In the three years since she started organizing, Bain said, interactions between activists and Instacart became a "high-stakes game of tug of war." Instacart announces a pay change. Workers push back by walking off the job or publicly shaming the company on social media. In response, Instacart would make some concessions and alter the proposed changes.

She says she is able to afford organizing only because she doesn't have to pay rent. Instead, Bain, her husband and their 11-year-old daughter sleep in a 120-square-foot prefab structure that is retrofitted with drywall and flooring in the backyard of her great-grandmother's house in Menlo Park, California. Her daughter has a loft bed, and Bain and her husband sleep below. They use the kitchen and bathroom inside the house, which is home to five generations of family members, including her 94-year-old great-grandmother. Bain is responsible for the water and electricity bills, which can sometimes cost more than the $400 monthly mortgage, given all the people on the property.

Last month, Bain and Clarke planned a three-day strike. It was preemptive, for they were anticipating a major end-of-year pay or policy change that would drive down wages. This strike called for Instacart to return the default option in the app for customers to tip to 10 percent after lowering it to zero in 2016 and then raising it back to 5 percent in April 2018.

Bain and Clarke assembled an informal council of about 10 other female Instacart workers to vet ideas and debate strategy. They spoke by phone or in group chats on Facebook.

"We're not professionals at this. We're just 10 or 11 really pissed off women," said Heidi Carrico, an Instacart shopper in Portland, Ore., and one of the council members.

While unions help cover lost wages during a strike, contractors have no such protection. To shield workers who needed the money, the women debated which days and for how long the strike should last and brainstormed a range of actions, from turning off the app to accepting and canceling orders.

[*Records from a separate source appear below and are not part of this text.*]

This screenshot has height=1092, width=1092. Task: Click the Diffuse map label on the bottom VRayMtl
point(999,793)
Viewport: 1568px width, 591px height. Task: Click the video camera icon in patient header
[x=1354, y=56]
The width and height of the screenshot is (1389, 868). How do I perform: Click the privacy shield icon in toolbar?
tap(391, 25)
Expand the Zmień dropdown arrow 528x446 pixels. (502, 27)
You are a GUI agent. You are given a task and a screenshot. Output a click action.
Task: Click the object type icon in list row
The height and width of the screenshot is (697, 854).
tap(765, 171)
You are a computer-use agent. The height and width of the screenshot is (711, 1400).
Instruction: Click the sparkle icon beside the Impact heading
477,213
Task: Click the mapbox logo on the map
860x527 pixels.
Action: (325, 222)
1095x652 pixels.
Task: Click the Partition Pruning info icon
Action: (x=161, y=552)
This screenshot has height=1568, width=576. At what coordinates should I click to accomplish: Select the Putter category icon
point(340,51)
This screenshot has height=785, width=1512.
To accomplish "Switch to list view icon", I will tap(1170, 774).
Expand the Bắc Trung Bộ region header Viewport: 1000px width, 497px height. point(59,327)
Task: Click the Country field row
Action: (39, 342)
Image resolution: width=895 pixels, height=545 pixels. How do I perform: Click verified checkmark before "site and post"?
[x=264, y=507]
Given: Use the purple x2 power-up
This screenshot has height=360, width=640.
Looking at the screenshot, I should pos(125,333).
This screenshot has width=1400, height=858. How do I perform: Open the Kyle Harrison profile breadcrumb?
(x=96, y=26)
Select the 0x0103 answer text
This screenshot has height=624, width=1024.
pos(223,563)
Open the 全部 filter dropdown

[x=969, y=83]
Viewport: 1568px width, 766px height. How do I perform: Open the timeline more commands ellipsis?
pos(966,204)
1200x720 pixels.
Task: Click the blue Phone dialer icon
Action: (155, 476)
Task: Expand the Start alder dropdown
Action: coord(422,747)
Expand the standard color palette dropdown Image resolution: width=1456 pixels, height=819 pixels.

Starting Nov. 3, thousands of Instacart contractors participated, according to rough estimates from organizers based on feedback from the Facebook group. In solidarity, some Instacart customers also deleted the app, posting under the hashtags #boycottinstacart and #deleteinstacart.

A couple of days after the November strike ended, Instacart announced it was cutting $3 quality bonuses paid every time a shopper was rated five stars. Supporters interpreted it as retaliation, which led to another round of criticism on social media.

Instacart's Montalvo said that the timing of the decision was not related to the strike and that the company found that the bonus did not improve the quality of orders.

Clarke said she thinks Instacart customers were moved to delete the app because of a viral Twitter thread supporting the strike by Bay Area activist Sasha Perigo, which was retweeted more than 8,000 times. Bain said former Google workers, fresh off organizing engineers, offered guidance on how to keep the protest in the news and spread their message.

"We're collaborating to really lift each other's voices up and to build a narrative around worker power that I think our country has severely lacked for a really long time," said Bain.